Si dice che Latina difetti di mentalità turistica.

Il percorso è ancora lungo, effettivamente ci sono voluti fior di decenni e ce ne vorrà ancora un po’ per cambiare l’idea di pianura pontina che nell’ordine è stata:

– lo spettacolo selvaggio delle paludi pontine, da ammirare per pochi, per il resto dell’umanità malaria d’estate, d’inverno un posto umido dove svernare le mandrie;

– la palude redenta a furia di braccia ingaggiate tra la povertà più misera prima della guerra e di DDt dopo;

– un sud comodissimo poco più a sud della capitale da industrializzare grazie alla mitica Cassa del Mezzogiorno. Una terra promessa per chi ancora una volta fuggiva dalla povertà più misera;

– il rifugio per i rifugiati di ogni ordine e grado. Prima degli italiani in fuga dal sud dell’Italia che altro non è che l’Africa, o dal nord est diventato Jugoslavia. Poi dall’est dell’Europa ai tempi dell’URSS, per proseguire con Asia e Africa, questa volta intesa come africani.

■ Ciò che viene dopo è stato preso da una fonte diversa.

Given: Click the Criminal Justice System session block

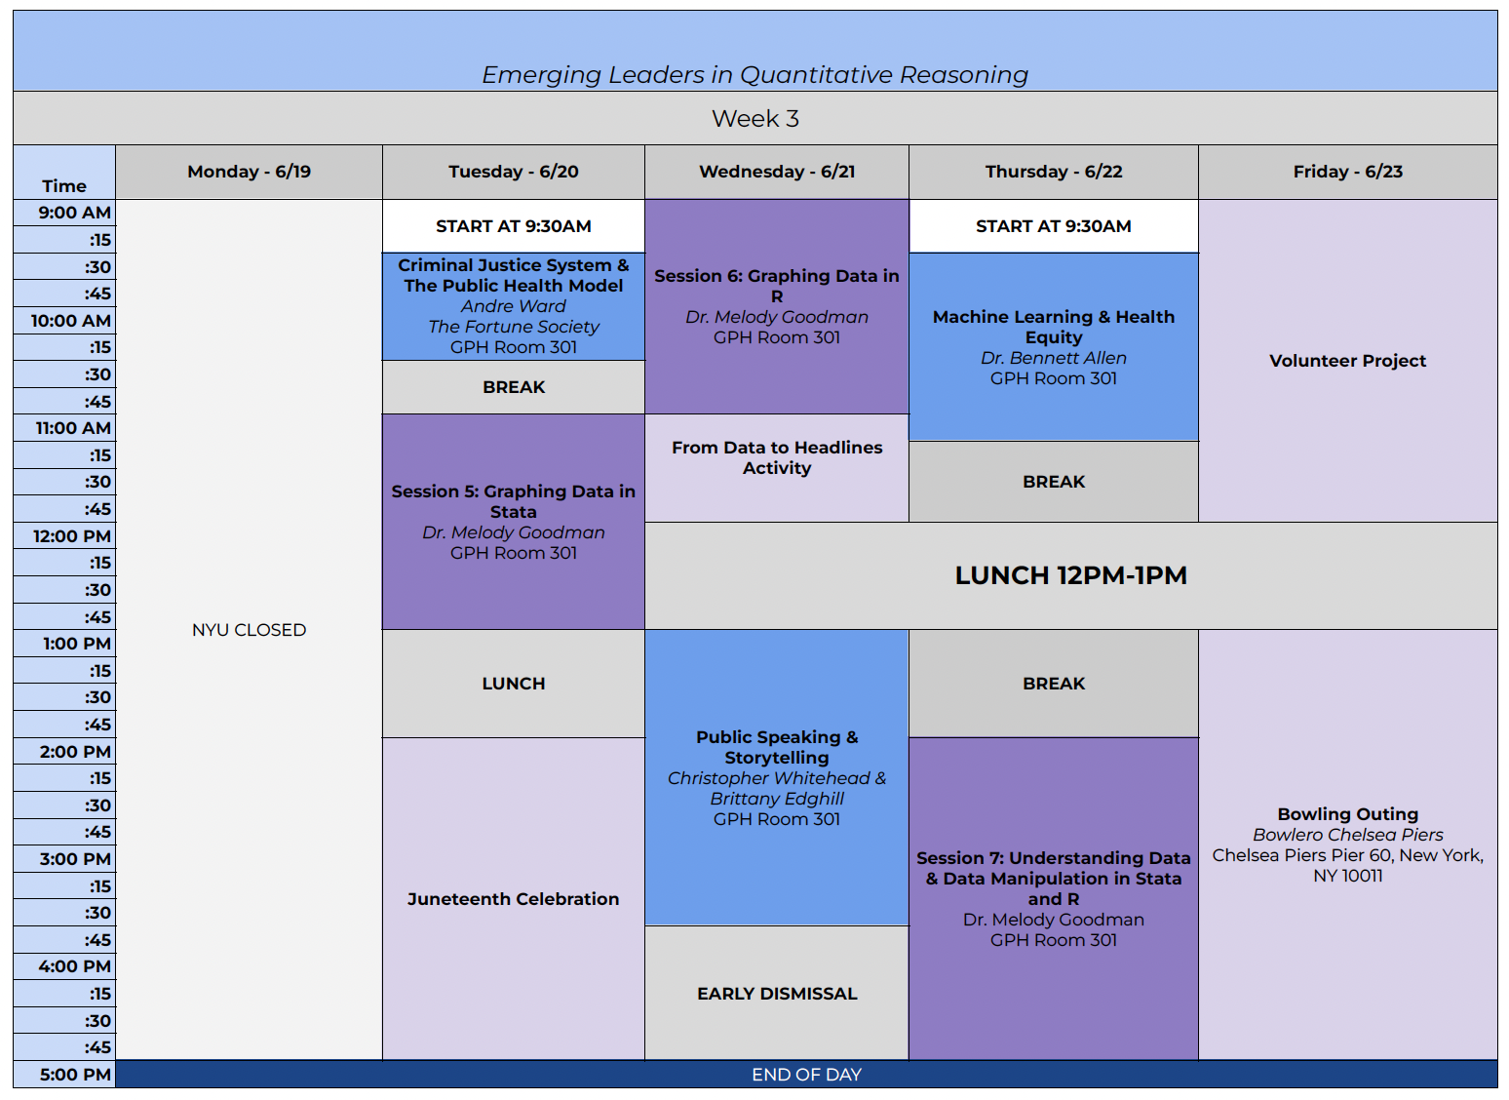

Praticamente una landa di morti di fame, disperati, senza altra meta che Latina e dintorni.

Con queste premesse credere che qualcuno, con il portafogli tale da concedere somme alle vacanze, venisse a trascorrere il proprio tempo libero qui era un’ipotesi neanche cancellata, proprio non ipotizzata. In realtà in epoca di boom economico c’è stato un fiorire di doppie case, scheletri tristi oggi in quel mare che può dare l’impressione di essere un film in bianco e nero visto alla tivvù anche d’estate.

All’elenco aggiungerei la spocchia lepina che ha sempre guardato dall’alto verso il basso la palude, vivendoci durante la settimana per precipitarsi sulle colline nel week end. Sui Lepini si celebravano matrimoni e battesimi, nelle chiese antiche e narrate in chiaroscuro, non come quelle di Latina, moderne e piene di luce.

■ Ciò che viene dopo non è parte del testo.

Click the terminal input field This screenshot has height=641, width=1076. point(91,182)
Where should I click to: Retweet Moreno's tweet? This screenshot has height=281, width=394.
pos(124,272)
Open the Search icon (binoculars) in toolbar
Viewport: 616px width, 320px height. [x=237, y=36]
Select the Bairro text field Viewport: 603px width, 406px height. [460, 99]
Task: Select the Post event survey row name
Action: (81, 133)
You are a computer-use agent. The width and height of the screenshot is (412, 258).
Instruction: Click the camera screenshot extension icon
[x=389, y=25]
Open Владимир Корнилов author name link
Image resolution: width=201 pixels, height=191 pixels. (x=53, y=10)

Di fronte a un quadro del genere – me li ricordo gli anni ’70 a Latina, con i bar chiusi la domenica che è una cosa inconcepibile per chi è cresciuto a quei venti chilometri di distanza siderale della collina – ma come si può pensare che a qualcuno venisse in mente di parlare in maniera seria di turismo?

A parte l’epopea delle terme, che ha appassionato generazioni di giornalisti e lettori e trivellato le finanze pubbliche, ma come poteva mai venire in mente non dico di fare, ma di parlare di turismo?